Un barbiere italiano a Mulberry Street: Ovvero Storia di mio Nonno Francesco Paolo Severino (1880-1942) di Gerardo Severino è un’opera di memoria e storia familiare che traccia il percorso di vita dell’autore, suo nonno, mescolando ricordi personali, testimonianze orali e approfondite ricerche genealogiche. Il libro è il risultato di uno sforzo da parte dell’autore di “trasfondere su carta” i suoi ricordi giovanili e le storie tramandate da padre in figlio e raccolte dalla nonna, zia e padre.

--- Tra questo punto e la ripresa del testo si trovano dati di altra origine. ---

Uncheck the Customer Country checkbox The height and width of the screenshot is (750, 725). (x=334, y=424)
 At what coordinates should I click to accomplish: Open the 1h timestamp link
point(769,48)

La narrazione principale si concentra su Francesco Paolo Severino, un uomo che ha vissuto un’esperienza di emigrazione “bellissima”. Dopo aver lavorato come pescatore in Italia, si trasferì negli Stati Uniti, dove divenne un affermato barbiere con un salone in Mulberry Street a “Little Italy” di New York. Il libro descrive la sua vita in America, dove conobbe la sua prima moglie, Matilde, e visse momenti significativi, come l’incontro con personalità che hanno fatto la storia degli italiani negli Stati Uniti. Tuttavia, la vita di Francesco Paolo fu segnata da una serie di eventi tragici, tra cui la perdita della moglie e dei figli maschi. Sebbene non abbia vissuto abbastanza a lungo per assistere ad altri dolori, come la morte del figlio Giuseppe durante la Seconda Guerra Mondiale e quella del nipote Francesco, il libro sottolinea le avversità che ha dovuto affrontare.

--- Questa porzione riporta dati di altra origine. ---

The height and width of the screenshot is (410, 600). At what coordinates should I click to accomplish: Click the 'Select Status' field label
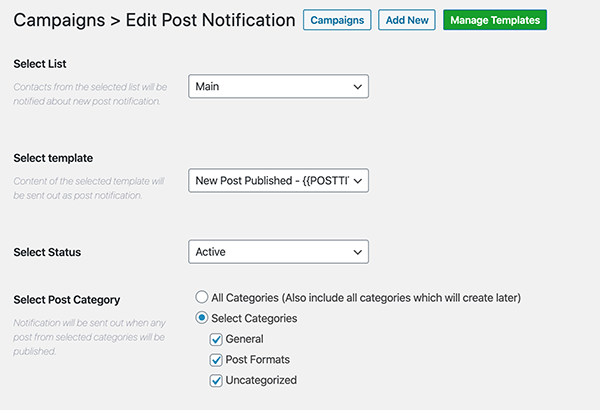47,252
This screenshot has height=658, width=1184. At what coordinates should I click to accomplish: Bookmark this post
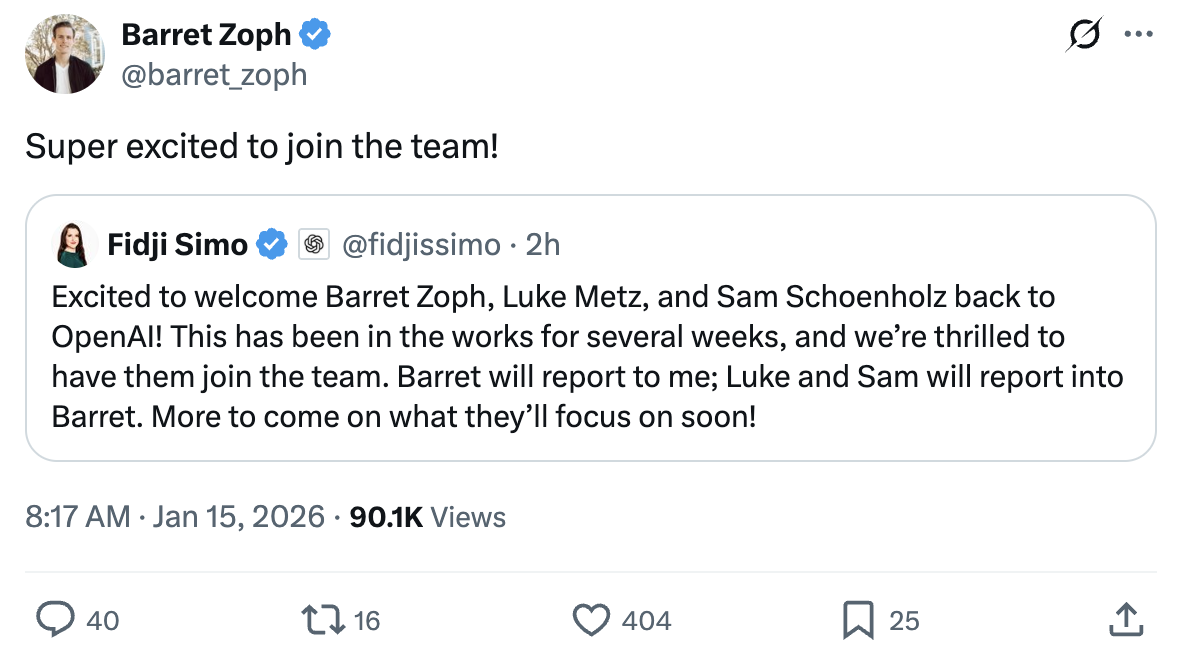857,620
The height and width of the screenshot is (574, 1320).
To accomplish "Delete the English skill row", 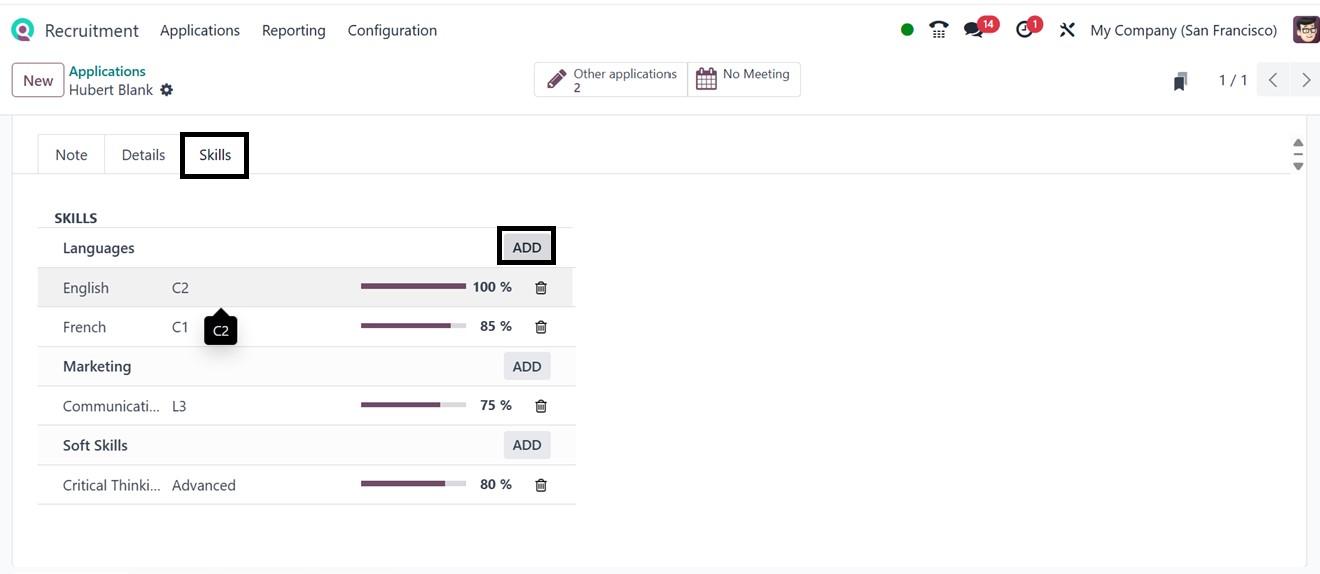I will pyautogui.click(x=541, y=288).
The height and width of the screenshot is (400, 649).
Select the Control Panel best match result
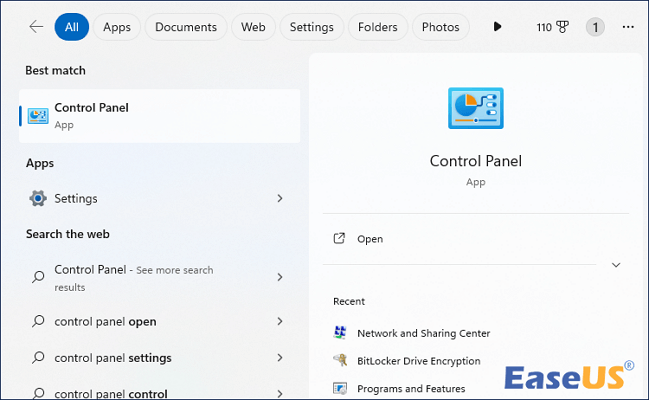click(x=160, y=116)
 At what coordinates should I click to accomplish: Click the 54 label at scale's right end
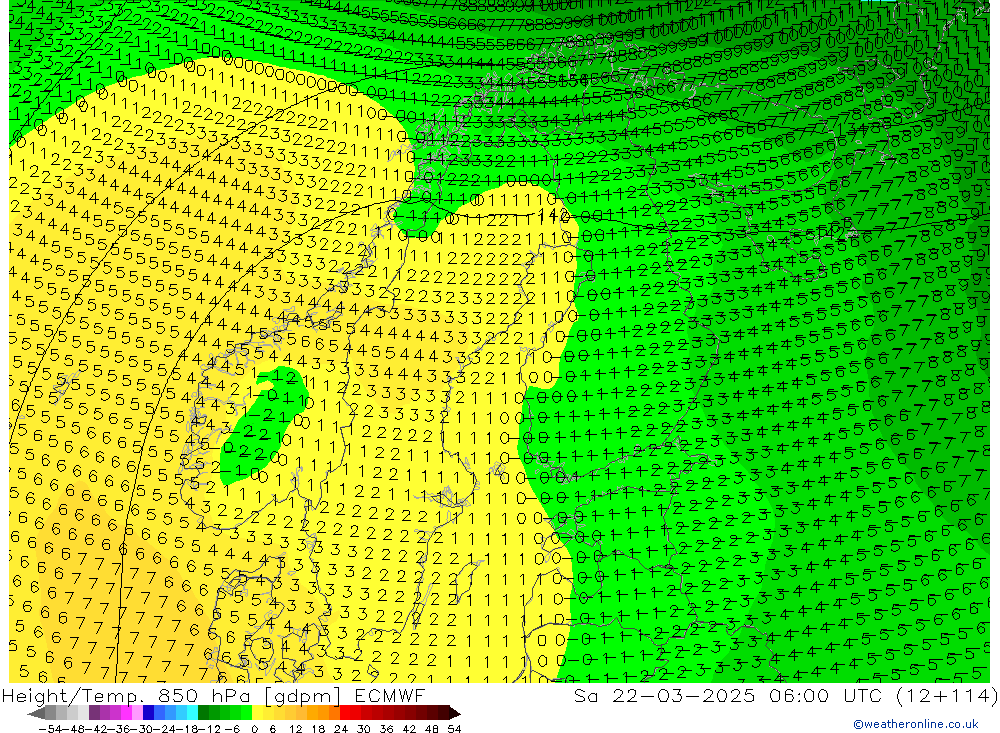click(x=453, y=728)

Oltre alla biografia del nonno, l’opera si espande per includere un’ampia sezione sulla storia della famiglia Severino. L’autore esplora le origini del casato, collegandolo a Turgisio il Normanno e alla più famosa famiglia dei Sanseverino. Rivela come il ramo della sua famiglia, un tempo proprietario terriero e “nobile di Galdo”, fu “declassato” a modesti “bracciali” (contadini) e in seguito pescatori. L’autore si sente onorato di questa origine, riconoscendo il legame profondo con antenati storici.